Google eyes map-software maker Waze
Tech giant's bid may start takeover battle with Facebook for Waze, which seeks US$1 billion
Google, maker of the Android operating system, is considering buying map-software provider Waze, setting up a possible bidding war with Facebook, people familiar with the matter said.
Waze was fielding expressions of interest from multiple parties and was seeking more than US$1 billion, said one of the people, who asked not to be identified because the talks are private.
The start-up might also remain independent, instead seeking to raise a round of venture capital financing, the people said.
As consumers gravitate towards mobile devices away from laptops and desktops, Facebook, Google and other companies are beefing up efforts to court customers on the go.
The potential bidding tussle for Waze, which uses information from online communities to improve driving directions, reflects the widening importance of maps on smartphones and other handheld gadgets.
Facebook had held talks to buy Waze for as much as US$1 billion, two people said earlier this month.

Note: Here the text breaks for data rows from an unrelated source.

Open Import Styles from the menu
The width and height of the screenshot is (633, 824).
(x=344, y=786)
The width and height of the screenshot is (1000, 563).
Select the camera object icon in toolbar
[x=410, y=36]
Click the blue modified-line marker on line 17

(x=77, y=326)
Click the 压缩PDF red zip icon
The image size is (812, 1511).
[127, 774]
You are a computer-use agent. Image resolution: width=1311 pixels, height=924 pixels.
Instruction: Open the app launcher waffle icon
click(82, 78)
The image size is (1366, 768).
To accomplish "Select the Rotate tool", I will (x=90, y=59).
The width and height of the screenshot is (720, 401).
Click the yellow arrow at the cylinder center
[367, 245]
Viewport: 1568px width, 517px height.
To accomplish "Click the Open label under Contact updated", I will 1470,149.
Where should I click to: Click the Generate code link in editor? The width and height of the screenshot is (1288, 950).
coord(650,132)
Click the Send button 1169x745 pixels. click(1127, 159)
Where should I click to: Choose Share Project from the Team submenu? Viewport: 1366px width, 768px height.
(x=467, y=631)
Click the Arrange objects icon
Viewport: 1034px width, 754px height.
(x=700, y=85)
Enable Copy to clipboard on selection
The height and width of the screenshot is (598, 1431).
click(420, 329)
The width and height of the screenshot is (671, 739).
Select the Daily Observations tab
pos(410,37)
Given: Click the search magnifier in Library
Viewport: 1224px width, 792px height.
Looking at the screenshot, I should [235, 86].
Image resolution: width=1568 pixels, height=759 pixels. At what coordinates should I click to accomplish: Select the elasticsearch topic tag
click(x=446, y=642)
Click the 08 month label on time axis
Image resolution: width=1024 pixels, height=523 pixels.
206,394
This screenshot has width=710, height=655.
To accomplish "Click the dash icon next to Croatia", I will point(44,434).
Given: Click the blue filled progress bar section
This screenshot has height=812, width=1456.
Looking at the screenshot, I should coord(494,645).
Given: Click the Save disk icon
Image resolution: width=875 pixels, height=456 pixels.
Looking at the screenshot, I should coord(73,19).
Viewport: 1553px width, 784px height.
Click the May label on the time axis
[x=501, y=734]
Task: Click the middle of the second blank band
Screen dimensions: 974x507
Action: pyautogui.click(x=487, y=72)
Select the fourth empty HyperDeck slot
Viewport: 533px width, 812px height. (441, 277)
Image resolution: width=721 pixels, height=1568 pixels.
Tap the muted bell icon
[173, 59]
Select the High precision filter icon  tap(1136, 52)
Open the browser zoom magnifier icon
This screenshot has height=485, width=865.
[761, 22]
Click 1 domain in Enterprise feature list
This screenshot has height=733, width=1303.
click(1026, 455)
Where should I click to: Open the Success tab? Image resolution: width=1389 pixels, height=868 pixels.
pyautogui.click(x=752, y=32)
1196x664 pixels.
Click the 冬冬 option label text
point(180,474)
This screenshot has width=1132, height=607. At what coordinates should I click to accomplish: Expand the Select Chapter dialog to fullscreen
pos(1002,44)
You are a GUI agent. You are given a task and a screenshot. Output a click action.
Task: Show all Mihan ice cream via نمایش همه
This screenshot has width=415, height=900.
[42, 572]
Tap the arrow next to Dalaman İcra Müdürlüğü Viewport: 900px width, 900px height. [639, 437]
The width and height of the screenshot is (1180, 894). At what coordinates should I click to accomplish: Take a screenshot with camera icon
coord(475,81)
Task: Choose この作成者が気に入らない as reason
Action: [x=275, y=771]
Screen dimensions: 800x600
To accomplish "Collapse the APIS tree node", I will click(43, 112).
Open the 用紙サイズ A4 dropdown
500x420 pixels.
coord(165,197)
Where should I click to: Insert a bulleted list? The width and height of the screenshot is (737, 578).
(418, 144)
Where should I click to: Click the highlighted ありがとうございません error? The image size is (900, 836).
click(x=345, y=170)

Google and other large technology companies had approached Waze about a possible deal since the Facebook talks became public, they said. None of the bidders was close to clinching a deal and the talks might fall apart.
Waze may also walk away from the discussions and use more venture capital backing to expand its mapping program, which has more than 40 million users.
Google has a widely used mapping tool and could use Waze's technology to add social features to the software. A takeover would also eliminate a competitive threat and keep the start-up out of the hands of another company.
Apple, which distributes a competing mapping tool, was not part of the discussions, a person said.
Waze's investors included Microsoft, people said. The start-up raised US$30 million in 2011 in a funding round led by Kleiner Perkins Caufield & Byers and Li Ka-shing's Horizons Ventures. Earlier investors have included Magma Venture Partners and Vertex Venture Capital in Israel, and BlueRun Ventures in Silicon Valley.
A spokesman for Waze declined to comment.
Waze announced last month a partnership with IMS Internet Media Services to expand in Latin America. Waze's mobile app alerts users to potential traffic slowdowns or suggests alternative ways to reach destinations. The service also notifies drivers of roadworks, speed traps and other potential hazards using input from users.
Waze, a free service, generates revenue through location-based advertising. Its tools are also available over the web.